━━━ Extracted records ━━━
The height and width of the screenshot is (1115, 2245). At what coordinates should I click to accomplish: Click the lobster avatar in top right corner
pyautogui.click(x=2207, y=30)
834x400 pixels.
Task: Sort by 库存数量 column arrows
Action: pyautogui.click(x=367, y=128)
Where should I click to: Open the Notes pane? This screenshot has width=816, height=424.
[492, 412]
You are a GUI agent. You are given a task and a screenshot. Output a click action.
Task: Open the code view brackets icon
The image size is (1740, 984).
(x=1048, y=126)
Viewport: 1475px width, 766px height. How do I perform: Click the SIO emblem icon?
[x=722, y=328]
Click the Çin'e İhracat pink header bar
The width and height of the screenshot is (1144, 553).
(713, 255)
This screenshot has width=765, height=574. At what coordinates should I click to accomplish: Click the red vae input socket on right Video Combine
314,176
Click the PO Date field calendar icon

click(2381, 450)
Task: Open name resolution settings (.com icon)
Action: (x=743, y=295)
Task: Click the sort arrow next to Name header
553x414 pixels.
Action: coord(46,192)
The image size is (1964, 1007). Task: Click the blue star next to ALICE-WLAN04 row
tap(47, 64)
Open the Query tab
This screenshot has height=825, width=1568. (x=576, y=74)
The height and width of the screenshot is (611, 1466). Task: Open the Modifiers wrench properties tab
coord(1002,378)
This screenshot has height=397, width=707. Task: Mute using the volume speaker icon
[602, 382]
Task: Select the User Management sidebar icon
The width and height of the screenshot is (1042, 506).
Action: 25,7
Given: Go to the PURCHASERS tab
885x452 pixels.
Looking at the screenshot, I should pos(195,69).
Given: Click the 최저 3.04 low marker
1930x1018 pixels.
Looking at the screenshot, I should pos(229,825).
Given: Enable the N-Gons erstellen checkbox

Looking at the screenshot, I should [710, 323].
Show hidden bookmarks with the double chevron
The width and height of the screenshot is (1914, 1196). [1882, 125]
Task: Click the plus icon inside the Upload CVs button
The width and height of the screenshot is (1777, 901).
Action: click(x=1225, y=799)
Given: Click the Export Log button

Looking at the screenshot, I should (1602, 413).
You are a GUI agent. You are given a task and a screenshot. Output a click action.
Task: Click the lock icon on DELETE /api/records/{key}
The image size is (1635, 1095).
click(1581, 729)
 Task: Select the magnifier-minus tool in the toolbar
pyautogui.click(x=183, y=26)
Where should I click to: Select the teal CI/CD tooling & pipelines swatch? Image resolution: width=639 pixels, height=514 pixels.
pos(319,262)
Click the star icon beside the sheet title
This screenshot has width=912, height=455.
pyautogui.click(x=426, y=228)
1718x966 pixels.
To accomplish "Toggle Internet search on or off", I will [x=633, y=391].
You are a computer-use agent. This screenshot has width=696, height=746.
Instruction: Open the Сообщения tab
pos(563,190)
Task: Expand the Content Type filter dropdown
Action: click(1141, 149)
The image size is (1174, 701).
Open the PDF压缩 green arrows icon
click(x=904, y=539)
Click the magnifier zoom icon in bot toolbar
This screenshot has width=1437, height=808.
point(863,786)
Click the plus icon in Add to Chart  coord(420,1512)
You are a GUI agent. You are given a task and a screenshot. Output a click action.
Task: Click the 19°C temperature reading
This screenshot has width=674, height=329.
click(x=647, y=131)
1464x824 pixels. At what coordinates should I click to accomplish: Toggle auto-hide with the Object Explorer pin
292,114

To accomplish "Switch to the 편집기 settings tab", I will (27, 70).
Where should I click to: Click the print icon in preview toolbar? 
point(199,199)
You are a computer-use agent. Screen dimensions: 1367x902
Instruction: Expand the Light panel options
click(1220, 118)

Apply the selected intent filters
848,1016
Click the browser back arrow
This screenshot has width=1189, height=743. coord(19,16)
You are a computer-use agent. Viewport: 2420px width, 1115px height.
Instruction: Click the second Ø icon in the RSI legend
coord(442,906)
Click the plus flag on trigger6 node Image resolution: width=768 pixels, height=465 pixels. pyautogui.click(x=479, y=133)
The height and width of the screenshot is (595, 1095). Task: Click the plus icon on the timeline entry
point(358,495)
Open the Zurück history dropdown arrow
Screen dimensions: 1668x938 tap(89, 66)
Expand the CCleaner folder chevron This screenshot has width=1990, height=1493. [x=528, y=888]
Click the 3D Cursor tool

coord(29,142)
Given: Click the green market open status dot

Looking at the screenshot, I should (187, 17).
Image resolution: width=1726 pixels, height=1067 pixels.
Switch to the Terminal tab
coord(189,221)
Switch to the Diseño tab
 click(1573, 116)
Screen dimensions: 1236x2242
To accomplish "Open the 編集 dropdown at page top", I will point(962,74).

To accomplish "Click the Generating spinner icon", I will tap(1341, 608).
━━━
## Problem
All entries given above should be transcribed exactly, with none omitted.

## Answer to this exercise
The height and width of the screenshot is (1115, 2245). At what coordinates should I click to accomplish: Click the lobster avatar in top right corner
pyautogui.click(x=2207, y=30)
834x400 pixels.
Task: Sort by 库存数量 column arrows
Action: pyautogui.click(x=367, y=128)
Where should I click to: Open the Notes pane? This screenshot has width=816, height=424.
[492, 412]
You are a GUI agent. You are given a task and a screenshot. Output a click action.
Task: Open the code view brackets icon
The image size is (1740, 984).
(x=1048, y=126)
Viewport: 1475px width, 766px height. How do I perform: Click the SIO emblem icon?
[x=722, y=328]
Click the Çin'e İhracat pink header bar
The width and height of the screenshot is (1144, 553).
(713, 255)
This screenshot has width=765, height=574. At what coordinates should I click to accomplish: Click the red vae input socket on right Video Combine
314,176
Click the PO Date field calendar icon

click(2381, 450)
Task: Open name resolution settings (.com icon)
Action: (x=743, y=295)
Task: Click the sort arrow next to Name header
553x414 pixels.
Action: coord(46,192)
The image size is (1964, 1007). Task: Click the blue star next to ALICE-WLAN04 row
tap(47, 64)
Open the Query tab
This screenshot has height=825, width=1568. (x=576, y=74)
The height and width of the screenshot is (611, 1466). Task: Open the Modifiers wrench properties tab
coord(1002,378)
This screenshot has height=397, width=707. Task: Mute using the volume speaker icon
[602, 382]
Task: Select the User Management sidebar icon
The width and height of the screenshot is (1042, 506).
Action: 25,7
Given: Go to the PURCHASERS tab
885x452 pixels.
Looking at the screenshot, I should pos(195,69).
Given: Click the 최저 3.04 low marker
1930x1018 pixels.
Looking at the screenshot, I should pos(229,825).
Given: Enable the N-Gons erstellen checkbox

Looking at the screenshot, I should [710, 323].
Show hidden bookmarks with the double chevron
The width and height of the screenshot is (1914, 1196). [1882, 125]
Task: Click the plus icon inside the Upload CVs button
The width and height of the screenshot is (1777, 901).
Action: click(x=1225, y=799)
Given: Click the Export Log button

Looking at the screenshot, I should (1602, 413).
You are a GUI agent. You are given a task and a screenshot. Output a click action.
Task: Click the lock icon on DELETE /api/records/{key}
The image size is (1635, 1095).
click(1581, 729)
 Task: Select the magnifier-minus tool in the toolbar
pyautogui.click(x=183, y=26)
Where should I click to: Select the teal CI/CD tooling & pipelines swatch? Image resolution: width=639 pixels, height=514 pixels.
pos(319,262)
Click the star icon beside the sheet title
This screenshot has width=912, height=455.
pyautogui.click(x=426, y=228)
1718x966 pixels.
To accomplish "Toggle Internet search on or off", I will [x=633, y=391].
You are a computer-use agent. This screenshot has width=696, height=746.
Instruction: Open the Сообщения tab
pos(563,190)
Task: Expand the Content Type filter dropdown
Action: click(1141, 149)
The image size is (1174, 701).
Open the PDF压缩 green arrows icon
click(x=904, y=539)
Click the magnifier zoom icon in bot toolbar
This screenshot has width=1437, height=808.
point(863,786)
Click the plus icon in Add to Chart  coord(420,1512)
You are a GUI agent. You are given a task and a screenshot. Output a click action.
Task: Click the 19°C temperature reading
This screenshot has width=674, height=329.
click(x=647, y=131)
1464x824 pixels. At what coordinates should I click to accomplish: Toggle auto-hide with the Object Explorer pin
292,114

To accomplish "Switch to the 편집기 settings tab", I will (27, 70).
Where should I click to: Click the print icon in preview toolbar? 
point(199,199)
You are a computer-use agent. Screen dimensions: 1367x902
Instruction: Expand the Light panel options
click(1220, 118)

Apply the selected intent filters
848,1016
Click the browser back arrow
This screenshot has width=1189, height=743. coord(19,16)
You are a computer-use agent. Viewport: 2420px width, 1115px height.
Instruction: Click the second Ø icon in the RSI legend
coord(442,906)
Click the plus flag on trigger6 node Image resolution: width=768 pixels, height=465 pixels. pyautogui.click(x=479, y=133)
The height and width of the screenshot is (595, 1095). Task: Click the plus icon on the timeline entry
point(358,495)
Open the Zurück history dropdown arrow
Screen dimensions: 1668x938 tap(89, 66)
Expand the CCleaner folder chevron This screenshot has width=1990, height=1493. [x=528, y=888]
Click the 3D Cursor tool

coord(29,142)
Given: Click the green market open status dot

Looking at the screenshot, I should (187, 17).
Image resolution: width=1726 pixels, height=1067 pixels.
Switch to the Terminal tab
coord(189,221)
Switch to the Diseño tab
 click(1573, 116)
Screen dimensions: 1236x2242
To accomplish "Open the 編集 dropdown at page top", I will point(962,74).

To accomplish "Click the Generating spinner icon", I will tap(1341, 608).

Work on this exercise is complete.